Within the recognition paradigm this ‘we’ is all-inclusive, does not presuppose a hierarchy between therapist and client, is not one step in the elaboration and application of knowledge with regard to this one patient. It is a ‘we’ that has historical dimensions, and it can be expressed, I think, in two words which every European of my generation and older – not to mention the Jewish community – understands in an almost visceral way: de oorlog, the war, le guerre, der Krieg. It is what shaped the lives of my generation and the one which went before, it is the fixed point in the history of the century now drawing to a close, and it is the reality which brings us together this afternoon. Or to use an older terminology to describe this, a term from philosophy: the war was constitutive for everything which came after, shaping both the objective institutions which surround us as well as the subjective meaning-horizons of those who live within them.

Now, where does all this leave us? The widespread acceptance of trauma and PTSD as diagnostic categories has led to the paradoxical result that the theoretical insights of the discipline which first probed these phenomena – Psychoanalysis – are being forgotten. The most important insight of all: the ‘single-reality’ view of the empirical sciences is not adequate to an understanding of emotional states, and that means: the human psyche.

The debate about ‘real’ trauma is a reminder of this. But what is ‘real’ trauma? It’s one of those questions which does not admit of a definite answer. Whoever works in this field has to live with an ambivalence, has to put up with something which in Hegelian logic is called an ‘objective contradiction’. The therapeutic paradigm says: treatment is not possible without clearcut criteria of ill health, of nosiology, prognosis, diagnosis, and implicitly: an acting subject, namely that of the therapist. The recognition paradigm says: we are all part of a wider totality, of a group, a society, a historical epoch, in which the basic category is not the individual ‘I’ but a ‘we’, however one defines this.[10]

But, as I understand it, the history of the Centrum 45 shows that this dual mandate is not an impossibility, that it can be carried out, and it can be done sucessfully.

I thank you for your attention.

Notes:

[1] unpublished paper: Centrum ’45, Oegsgeest, Netherlands, February 1999.

[2] Pier Francesco Galli 1987: “Psychoanalyse: Der verrückt gewordene Tausendfüßler” in: PSZ (ed.) Between the Devil and the Deep Blue Sea (op.cit.)

[3] Judith Herman: Trauma and Recovery, p. 11.

[4] Martin Bergmann: “Fünf Stadien in der Entwicklung der psychoanalytischen Trauma-Konzeption” Mittelweg XXXXXXXXXXXX

[5] C.P. Snow: ref.

[6] Psyche 49, 1995, nr.XXXXXXXx

[7] “Redevoering van prof. De Levita tijdens de herdenkingsreünie” in: Auschwitz Bulletin vol. 42, nr. 2, p. 7.
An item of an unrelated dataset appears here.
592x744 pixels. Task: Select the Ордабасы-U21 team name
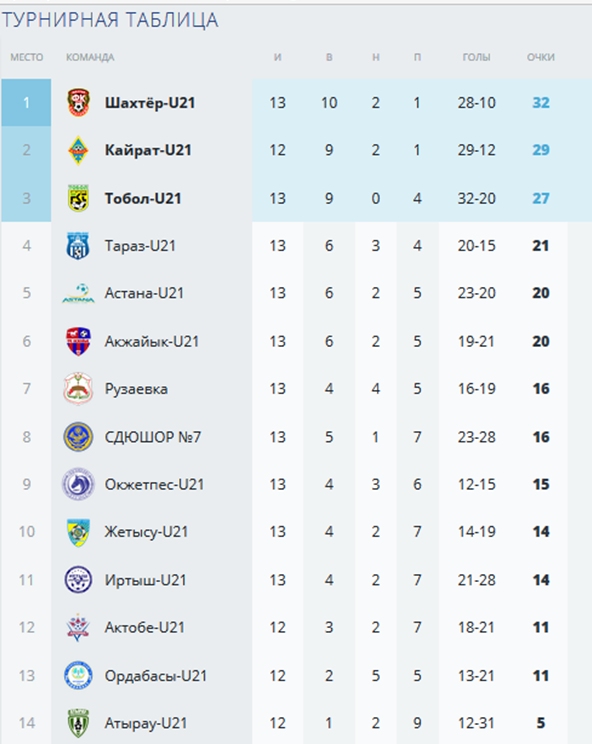coord(156,676)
[8] Martin Bergmann: “Fünf Stadien in der Entwicklung der psychoanalytischen Trauma-Konzeption”, p. 19.

[9] Not that, from within the empiricism of mainstream biology on the one hand, the hermeneuticism of Psychoanalysis on the other there is not a literature which ‘historicises’ – Freud’s Kulturkritik, Neo-Darwinism’s ideas on the adaptive functions of emotional processes, including traumatic reactions, but these ideas have remained inconsequential for therapy.